With just three episodes inhabiting this particular disc, we're actually left with only a single "proper" episode to close out the mainstay of the series, complete with the closest the show has come to a cliff-hanger - can Yui recover from her cold in time for After School Tea-Time's latest performance at school? This series being what it is, after a few false starts and moments of last-minute drama all is well and the concert goes ahead without any real hitches, complete with a slightly touching montage to demonstrate Yui's growth on account of the bonds she's formed within the band in the process.
With this done and dusted, we move on to a pair of additional episodes. The first of these, the final episode of the series' TV broadcast, sees the gang going about their own disparate business one Sunday, only for things to go decidedly awry for most of them in what is a surprisingly powerful crescendo towards a finale which celebrates the power of friendship to ensure that everything works out for the best. This is followed by an OVA instalment, which sees the band invited to play at a live venue outside of their normal school performances - an exciting opportunity for those involved that acts as a feel-good way to close things out entirely.
Thus, K-ON comes to an end in virtually the same manner it has carried throughout the series - gorgeously animated (hence the disappointment of many at the cancellation of its UK Blu-Ray release), mostly light-hearted and occasionally pretty funny. While the series is clearly not for everyone - our general experience is that you'll either love or loathe it, will little room for manoeuvre in-between - it works perfectly at introducing you to a group of characters, allowing you to follow them on an admittedly placid journey, and then occasionally giving you a prod to make you realise just how much you've come to care about those characters in the interim.
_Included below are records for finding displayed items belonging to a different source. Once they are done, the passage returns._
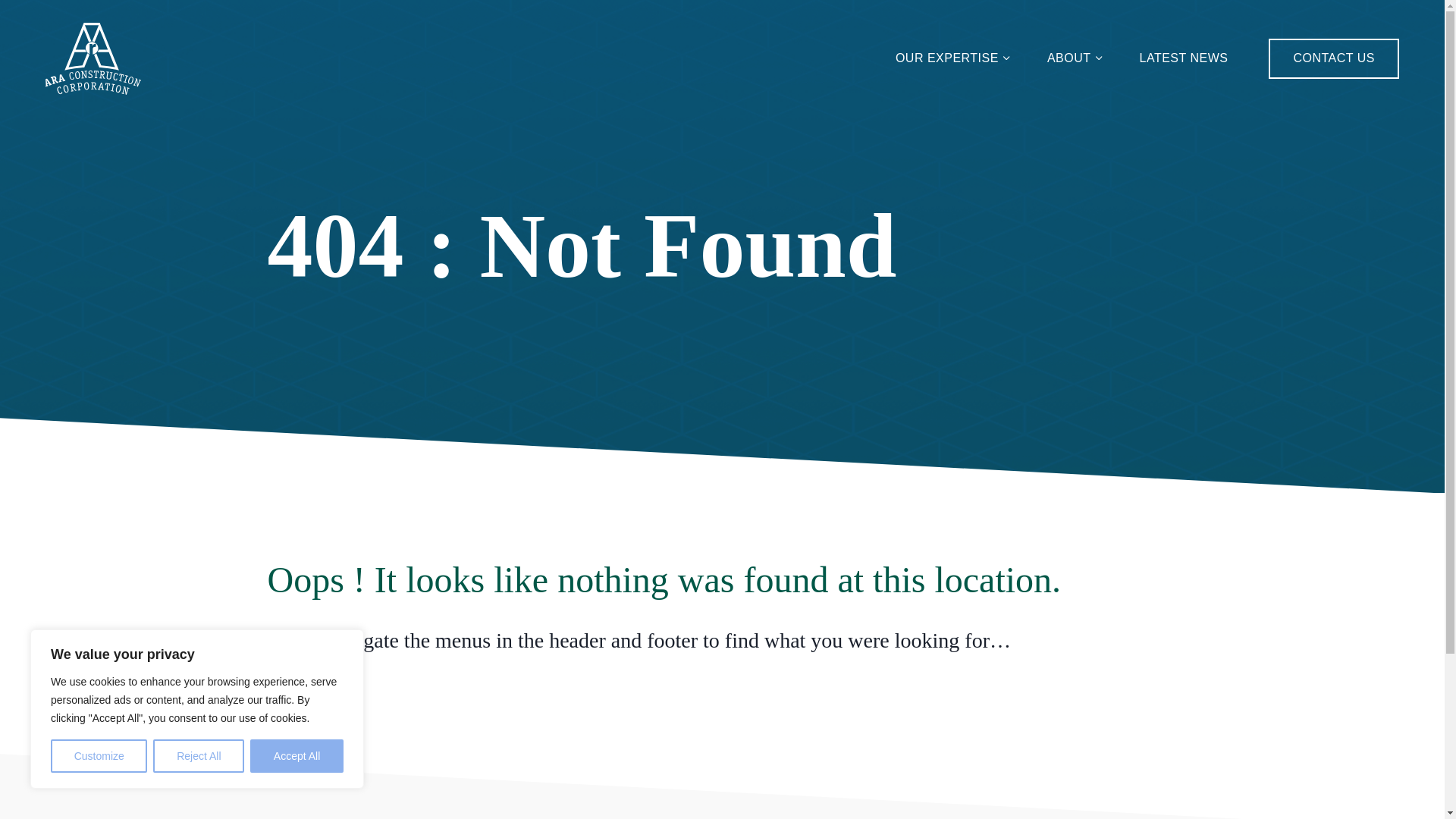
Reject All (198, 756)
Customize (98, 756)
CONTACT US (1333, 58)
ABOUT (1075, 58)
OUR EXPERTISE (953, 58)
Accept All (296, 756)
LATEST NEWS (1183, 58)
Given the description of an element on the screen output the (x, y) to click on. 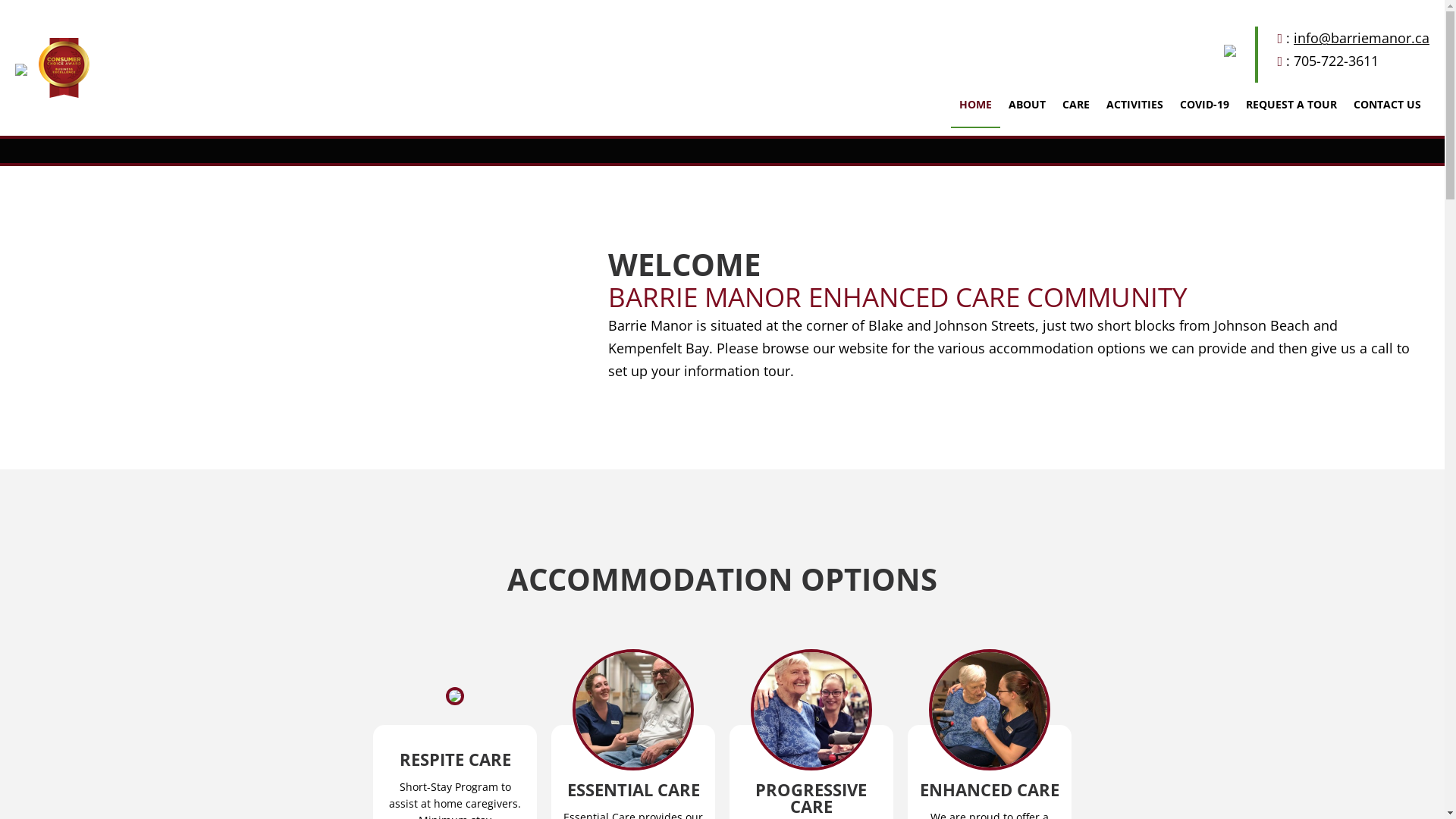
ACTIVITIES Element type: text (1134, 105)
RESPITE CARE Element type: text (455, 758)
ABOUT Element type: text (1027, 105)
COVID-19 Element type: text (1204, 105)
CONTACT US Element type: text (1387, 105)
CARE Element type: text (1076, 105)
ENHANCED CARE Element type: text (989, 789)
Choice Award Element type: hover (63, 67)
HOME Element type: text (975, 105)
REQUEST A TOUR Element type: text (1291, 105)
info@barriemanor.ca Element type: text (1361, 37)
PROGRESSIVE CARE Element type: text (810, 797)
ESSENTIAL CARE Element type: text (633, 789)
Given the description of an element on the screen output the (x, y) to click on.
It's a heady mixture that succeeds in manipulating the viewer far more than it has any right to, and it's exactly this ability that makes the series so powerful above and beyond its well-realised humour and bright and breezy entertainment value.
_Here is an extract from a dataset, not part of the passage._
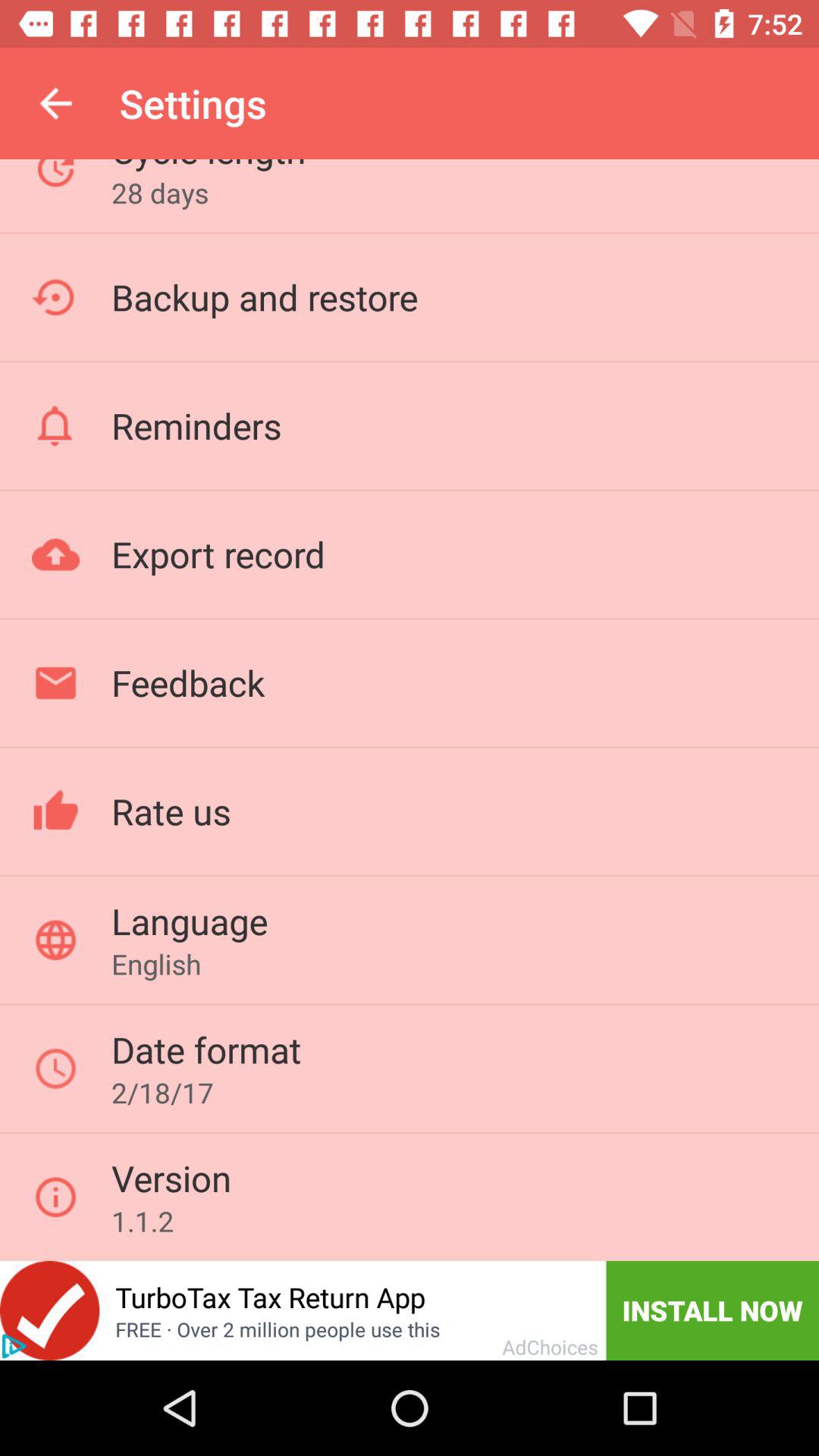
open icon above reminders (264, 297)
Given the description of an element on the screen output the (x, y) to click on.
No matter how much I talk up the power of K-ON however, ultimately it serves as fluffy light entertainment, and it works very well indeed in this regard as the kind of relaxing series that you can put your feet up to at the end of a long, hard day. With only three episodes on this final volume, pretty variable video quality despite not having to pile episodes onto the DVD and an English dub that doesn't always do itself any favours(complete with translated songs that enter cringe-worthy territory at times), we can't rave about the series too much - if it floats your boat however, K-ON remains hugely fun to watch, and we'll be crossing our fingers that its second season also makes it to our shores, no matter what format it reaches us in.
K-ON is now available as a complete series collection on DVD from Manga Entertainment.